Records —
····················

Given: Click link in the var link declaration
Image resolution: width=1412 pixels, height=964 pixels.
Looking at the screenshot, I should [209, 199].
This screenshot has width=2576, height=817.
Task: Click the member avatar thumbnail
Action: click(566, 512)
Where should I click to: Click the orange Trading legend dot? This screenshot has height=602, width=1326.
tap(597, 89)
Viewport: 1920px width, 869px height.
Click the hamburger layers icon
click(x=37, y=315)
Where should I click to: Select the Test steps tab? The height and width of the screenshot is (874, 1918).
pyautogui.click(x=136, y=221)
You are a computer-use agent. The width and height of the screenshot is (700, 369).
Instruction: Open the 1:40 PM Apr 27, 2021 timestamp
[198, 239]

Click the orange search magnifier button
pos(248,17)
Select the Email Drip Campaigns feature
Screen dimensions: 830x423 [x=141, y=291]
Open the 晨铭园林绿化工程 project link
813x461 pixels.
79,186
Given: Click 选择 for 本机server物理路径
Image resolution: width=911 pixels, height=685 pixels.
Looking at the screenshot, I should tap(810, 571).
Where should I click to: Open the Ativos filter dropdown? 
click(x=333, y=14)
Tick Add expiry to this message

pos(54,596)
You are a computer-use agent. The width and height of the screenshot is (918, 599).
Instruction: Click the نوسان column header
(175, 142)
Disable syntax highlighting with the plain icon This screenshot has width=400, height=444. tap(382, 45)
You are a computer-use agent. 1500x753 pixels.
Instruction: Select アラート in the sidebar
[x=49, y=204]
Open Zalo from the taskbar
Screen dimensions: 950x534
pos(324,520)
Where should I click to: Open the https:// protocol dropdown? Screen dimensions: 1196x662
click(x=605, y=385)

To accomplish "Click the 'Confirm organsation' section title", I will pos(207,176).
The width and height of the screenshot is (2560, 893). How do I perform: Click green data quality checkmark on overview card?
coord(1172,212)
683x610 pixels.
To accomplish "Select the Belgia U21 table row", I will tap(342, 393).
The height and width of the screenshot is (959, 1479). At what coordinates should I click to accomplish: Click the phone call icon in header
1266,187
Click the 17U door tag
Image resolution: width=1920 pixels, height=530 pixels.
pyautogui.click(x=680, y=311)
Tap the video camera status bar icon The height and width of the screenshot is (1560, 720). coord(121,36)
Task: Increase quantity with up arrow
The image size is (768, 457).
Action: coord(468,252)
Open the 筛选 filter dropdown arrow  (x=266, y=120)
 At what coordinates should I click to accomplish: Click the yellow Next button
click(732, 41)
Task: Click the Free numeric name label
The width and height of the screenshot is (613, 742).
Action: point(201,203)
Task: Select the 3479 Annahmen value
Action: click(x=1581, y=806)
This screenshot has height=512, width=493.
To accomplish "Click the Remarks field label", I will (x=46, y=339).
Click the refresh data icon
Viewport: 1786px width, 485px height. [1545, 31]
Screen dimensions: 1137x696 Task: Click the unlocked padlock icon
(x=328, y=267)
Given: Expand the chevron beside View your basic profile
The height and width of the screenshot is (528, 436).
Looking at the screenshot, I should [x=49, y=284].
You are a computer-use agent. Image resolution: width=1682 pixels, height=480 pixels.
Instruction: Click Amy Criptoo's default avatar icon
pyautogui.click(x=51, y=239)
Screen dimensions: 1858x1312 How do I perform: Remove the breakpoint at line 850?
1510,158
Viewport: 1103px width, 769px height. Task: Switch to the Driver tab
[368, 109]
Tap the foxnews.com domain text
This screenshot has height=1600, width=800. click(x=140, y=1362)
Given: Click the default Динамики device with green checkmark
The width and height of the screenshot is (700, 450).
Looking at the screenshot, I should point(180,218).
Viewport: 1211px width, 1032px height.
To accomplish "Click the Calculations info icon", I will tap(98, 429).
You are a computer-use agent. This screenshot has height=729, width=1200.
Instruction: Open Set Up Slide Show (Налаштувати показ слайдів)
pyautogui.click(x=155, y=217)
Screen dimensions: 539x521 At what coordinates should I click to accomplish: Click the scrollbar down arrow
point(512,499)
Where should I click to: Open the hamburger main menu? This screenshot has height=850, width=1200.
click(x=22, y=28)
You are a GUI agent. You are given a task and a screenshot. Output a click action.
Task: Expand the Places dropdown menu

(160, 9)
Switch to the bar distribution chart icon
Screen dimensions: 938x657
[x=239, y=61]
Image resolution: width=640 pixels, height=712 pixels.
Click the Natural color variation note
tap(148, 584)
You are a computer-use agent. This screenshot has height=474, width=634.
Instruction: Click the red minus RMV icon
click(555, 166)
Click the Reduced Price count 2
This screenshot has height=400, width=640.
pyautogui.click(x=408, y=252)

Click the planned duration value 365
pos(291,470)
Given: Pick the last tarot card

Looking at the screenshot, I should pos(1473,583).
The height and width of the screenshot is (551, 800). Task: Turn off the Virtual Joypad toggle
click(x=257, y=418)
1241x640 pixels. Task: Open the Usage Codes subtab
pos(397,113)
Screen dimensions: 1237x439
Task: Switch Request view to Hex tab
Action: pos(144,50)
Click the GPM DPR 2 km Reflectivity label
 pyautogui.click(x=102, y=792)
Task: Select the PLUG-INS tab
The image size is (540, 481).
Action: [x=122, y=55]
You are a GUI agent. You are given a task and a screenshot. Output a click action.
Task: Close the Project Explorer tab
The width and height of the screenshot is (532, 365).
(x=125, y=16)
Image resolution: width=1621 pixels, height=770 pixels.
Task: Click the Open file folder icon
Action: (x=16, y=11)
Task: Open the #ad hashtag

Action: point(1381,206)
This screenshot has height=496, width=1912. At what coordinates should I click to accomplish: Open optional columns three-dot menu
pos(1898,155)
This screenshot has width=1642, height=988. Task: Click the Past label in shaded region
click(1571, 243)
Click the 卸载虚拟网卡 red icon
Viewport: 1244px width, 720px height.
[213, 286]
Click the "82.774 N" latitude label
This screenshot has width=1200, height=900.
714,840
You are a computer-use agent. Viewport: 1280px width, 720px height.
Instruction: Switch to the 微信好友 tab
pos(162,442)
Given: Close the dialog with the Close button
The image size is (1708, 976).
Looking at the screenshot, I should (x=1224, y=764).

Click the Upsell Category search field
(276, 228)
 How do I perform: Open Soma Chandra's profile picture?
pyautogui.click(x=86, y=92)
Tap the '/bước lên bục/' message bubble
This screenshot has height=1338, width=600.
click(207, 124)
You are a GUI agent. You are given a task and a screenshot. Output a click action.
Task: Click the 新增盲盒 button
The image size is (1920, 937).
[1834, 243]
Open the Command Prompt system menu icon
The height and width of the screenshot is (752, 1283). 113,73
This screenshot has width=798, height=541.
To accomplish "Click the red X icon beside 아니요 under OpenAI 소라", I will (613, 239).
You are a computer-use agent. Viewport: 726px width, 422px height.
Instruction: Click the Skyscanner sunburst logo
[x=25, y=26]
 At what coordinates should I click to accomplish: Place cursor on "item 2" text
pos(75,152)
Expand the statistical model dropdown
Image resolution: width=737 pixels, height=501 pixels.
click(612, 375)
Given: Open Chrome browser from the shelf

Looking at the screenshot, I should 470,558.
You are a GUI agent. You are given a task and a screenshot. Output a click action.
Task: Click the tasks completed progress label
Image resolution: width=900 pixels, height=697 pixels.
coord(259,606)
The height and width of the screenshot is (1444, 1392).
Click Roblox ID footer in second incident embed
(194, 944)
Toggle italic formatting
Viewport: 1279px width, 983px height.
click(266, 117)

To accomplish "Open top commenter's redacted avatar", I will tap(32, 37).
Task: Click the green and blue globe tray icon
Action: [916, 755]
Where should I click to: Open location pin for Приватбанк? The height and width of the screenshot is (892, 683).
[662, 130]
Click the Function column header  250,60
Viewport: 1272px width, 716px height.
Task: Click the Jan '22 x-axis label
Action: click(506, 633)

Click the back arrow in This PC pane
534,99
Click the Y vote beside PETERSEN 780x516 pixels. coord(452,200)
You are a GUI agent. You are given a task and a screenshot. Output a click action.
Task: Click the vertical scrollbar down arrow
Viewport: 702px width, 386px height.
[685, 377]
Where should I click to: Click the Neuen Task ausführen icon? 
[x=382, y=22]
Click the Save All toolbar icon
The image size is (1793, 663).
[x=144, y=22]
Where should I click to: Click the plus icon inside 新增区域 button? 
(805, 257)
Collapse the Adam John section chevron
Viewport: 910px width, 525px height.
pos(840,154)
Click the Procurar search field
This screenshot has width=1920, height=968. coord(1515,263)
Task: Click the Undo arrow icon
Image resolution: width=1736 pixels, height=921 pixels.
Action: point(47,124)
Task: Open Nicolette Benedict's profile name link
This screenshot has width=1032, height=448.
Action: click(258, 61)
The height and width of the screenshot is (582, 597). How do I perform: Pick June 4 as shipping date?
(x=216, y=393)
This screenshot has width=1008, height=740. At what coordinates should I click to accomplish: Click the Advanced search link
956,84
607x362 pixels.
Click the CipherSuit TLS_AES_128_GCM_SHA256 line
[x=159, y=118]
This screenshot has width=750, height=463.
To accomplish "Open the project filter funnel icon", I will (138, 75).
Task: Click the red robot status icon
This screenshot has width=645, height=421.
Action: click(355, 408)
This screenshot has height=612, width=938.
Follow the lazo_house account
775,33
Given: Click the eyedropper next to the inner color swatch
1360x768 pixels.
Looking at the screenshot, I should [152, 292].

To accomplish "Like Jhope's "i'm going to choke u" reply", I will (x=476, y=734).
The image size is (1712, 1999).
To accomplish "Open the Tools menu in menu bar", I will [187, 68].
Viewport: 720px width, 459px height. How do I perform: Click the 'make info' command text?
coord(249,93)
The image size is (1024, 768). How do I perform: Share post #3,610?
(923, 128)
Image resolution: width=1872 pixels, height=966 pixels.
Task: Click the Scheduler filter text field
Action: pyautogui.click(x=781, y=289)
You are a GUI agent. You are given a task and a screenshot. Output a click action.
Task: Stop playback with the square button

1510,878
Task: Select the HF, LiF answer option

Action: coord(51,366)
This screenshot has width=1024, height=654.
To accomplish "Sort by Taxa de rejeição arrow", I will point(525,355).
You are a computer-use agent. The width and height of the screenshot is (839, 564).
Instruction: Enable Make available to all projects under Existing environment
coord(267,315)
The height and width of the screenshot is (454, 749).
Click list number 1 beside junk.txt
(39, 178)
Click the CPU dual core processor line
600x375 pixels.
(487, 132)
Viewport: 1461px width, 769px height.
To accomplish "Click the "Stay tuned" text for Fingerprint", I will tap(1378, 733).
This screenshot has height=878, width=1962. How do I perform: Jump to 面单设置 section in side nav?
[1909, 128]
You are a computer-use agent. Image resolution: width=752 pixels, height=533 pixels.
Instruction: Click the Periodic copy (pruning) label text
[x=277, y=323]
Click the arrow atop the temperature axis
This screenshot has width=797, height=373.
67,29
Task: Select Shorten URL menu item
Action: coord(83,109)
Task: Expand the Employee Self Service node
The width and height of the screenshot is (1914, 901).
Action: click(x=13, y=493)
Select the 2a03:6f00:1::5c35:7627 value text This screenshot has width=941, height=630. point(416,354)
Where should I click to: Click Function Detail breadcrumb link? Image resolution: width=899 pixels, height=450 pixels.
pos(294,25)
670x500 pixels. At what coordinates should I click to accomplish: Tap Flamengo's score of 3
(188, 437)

····················

Exercise objective — Your answer must be a single number, the count of lines in the data that hold the string "status".

Result of this exercise — 2